BRIEF
Pictures are to be left out, and only the lines from the one containing "The width and height of the screenshot is (790, 841)." through the last line of the data are to be returned exactly.

GIVEN DATA
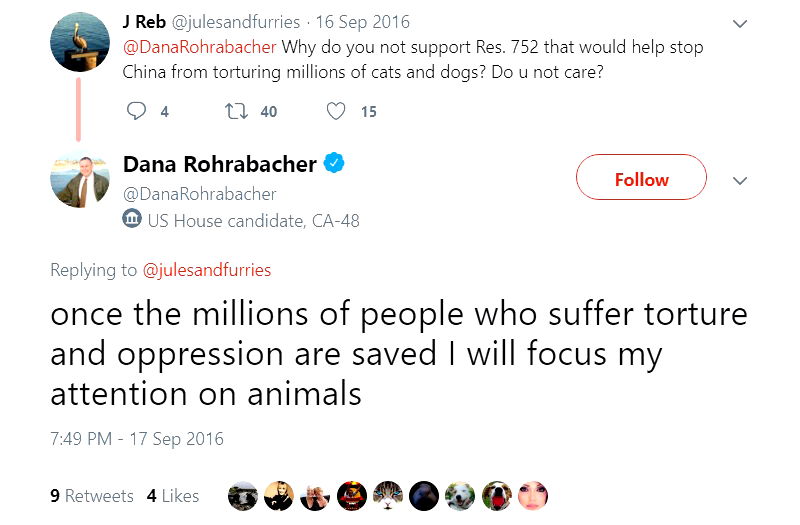The width and height of the screenshot is (800, 525).
Task: Click Dana Rohrabacher's verified badge
Action: (335, 164)
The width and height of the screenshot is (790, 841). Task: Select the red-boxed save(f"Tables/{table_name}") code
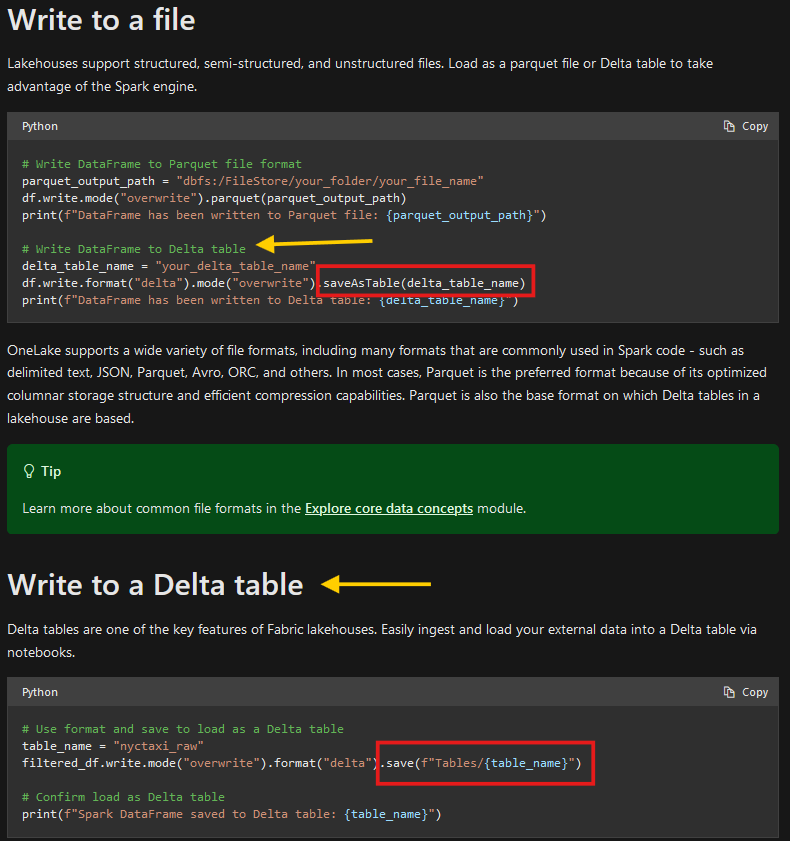(485, 762)
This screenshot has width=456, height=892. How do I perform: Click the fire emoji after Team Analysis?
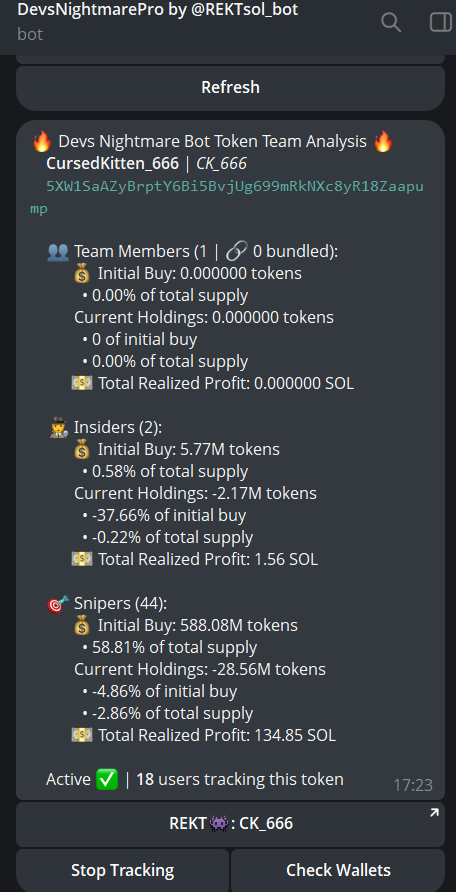pos(383,142)
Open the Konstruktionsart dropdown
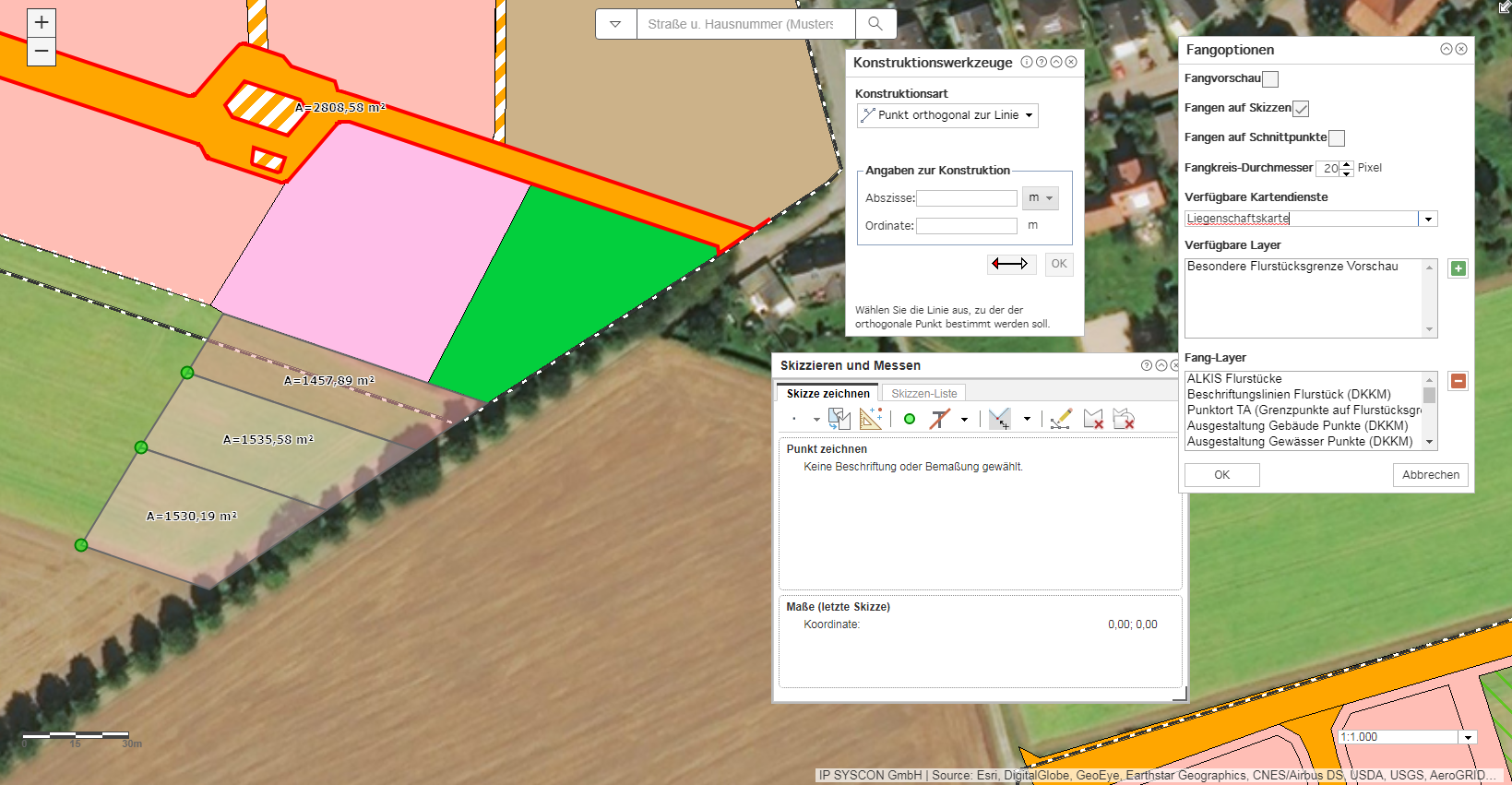 947,115
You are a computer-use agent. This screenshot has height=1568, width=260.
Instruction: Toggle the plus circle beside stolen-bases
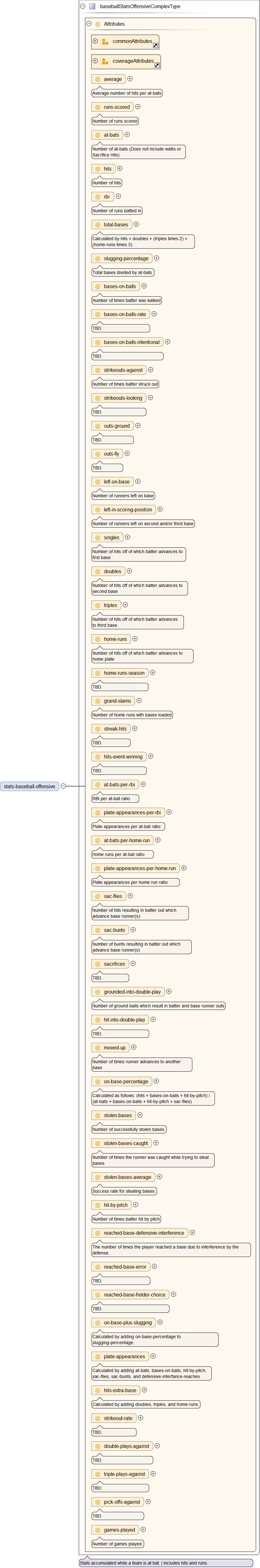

EXERCISE OUTPUT
The width and height of the screenshot is (790, 841). Task: Select the red-boxed save(f"Tables/{table_name}") code
(485, 762)
This screenshot has width=456, height=892. How do I perform: Click the fire emoji after Team Analysis?
pos(383,142)
Open the Konstruktionsart dropdown
 947,115
You are a computer-use agent. This screenshot has height=1568, width=260.
Instruction: Toggle the plus circle beside stolen-bases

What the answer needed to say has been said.